Could be new style industrial briggs are a lot better than they use to be Ernie
I got my "horse" late 1990, sort of a christmas present.
Its actually a 1991, been great all these years!
The motor still works jus fine except the tines have started to slip.
The wheels turn and pull but when you ingage the tines they slip and won't dig.
Any ideas would be appreciated.
thank ye in advance
I bought a Troy in 1986 and used it heavily for 8 years and then we sold that farm and moved to a small large home with a small lot...(big mistake !!). We have since moved to a larger parcel of land, 7 acres +, and a smaller home. I had sold my Troy to a friend of ours...another mistake, but this one is okay, because he just now sold it back to me yesterday !! I had gotten a Mantis for my small garden...well that dude is okay, but not for this Tennessee clay and rock mixture. I used my old friend Troy last evening...and it sure acted like he was happy to be home again...lol
Well old reliable is down for a while. The carberator is like wore out. A screw came out of the butterfly, got in the combustion chamber & wreaked the piston. Got all that fixed, works fine. Now the shaft the butterfly is on broke, so we are getting that fixed. Maybe 20 years or so wears on the mechanical stuff!
New carb, new piston, shortage of $378.00, she's back in fine shape.
Still can do the same good work. Went up & back on a strip for onion sets, she left everything nice & soft. We don't use her much anymore, but sure is handy to have around.
MTD - I have been fighting this "Lawn Tractor" (riding mower only) for over three months. Borrowed a push mower from my BIL cause I could not stand the yard anymore. Took two days and a lot of sweat, but it is cut.

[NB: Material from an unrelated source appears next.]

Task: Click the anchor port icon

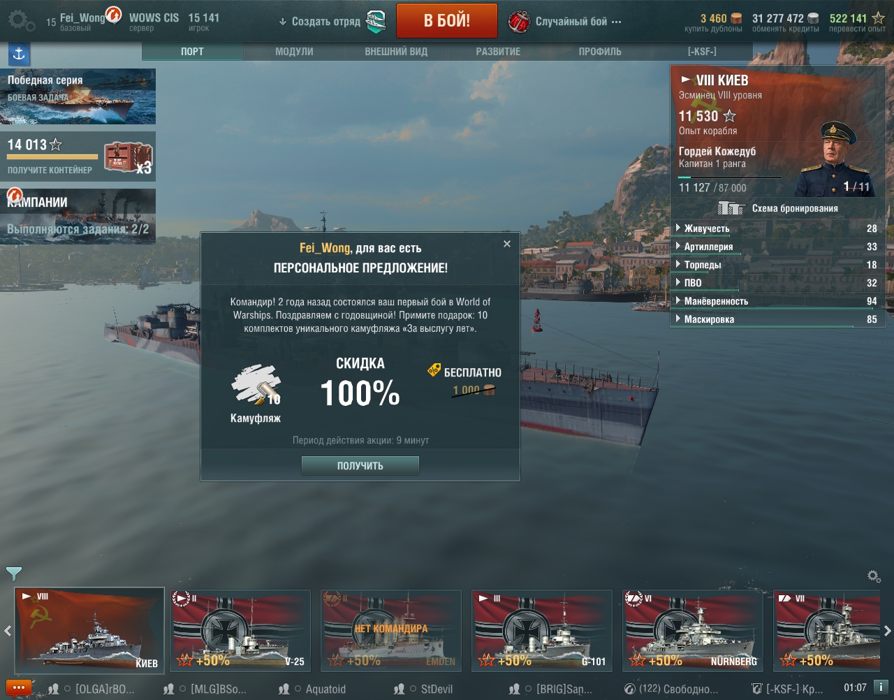Action: tap(19, 53)
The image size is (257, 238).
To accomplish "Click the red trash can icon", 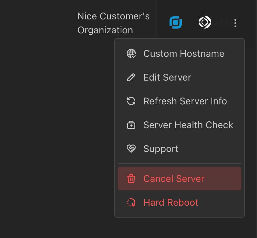I will coord(131,179).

I will fix the MTD or I will invite you all to the bonfire. At this point, I would await invitations quicker than holding my breath.
MTD, I love them. Bought a rider 9 or 10 years ago. finally wore it out end of 2006. It was $799 when we bought it new. Fall of 2006 we bought a new one for $1000. It's a little wider & more HP. Works great!
Bernie, I know that that rider had to be stored indoors. Do not have that option at this time. It is true that I am rough, on equipment, vehicles, and most plants but most stuff lasts more than 3 years for me, and when it quits I can usually fix it in short order. This thing is one problem after another.
Thanks guys for letting me vent, the frustration has made it necessary.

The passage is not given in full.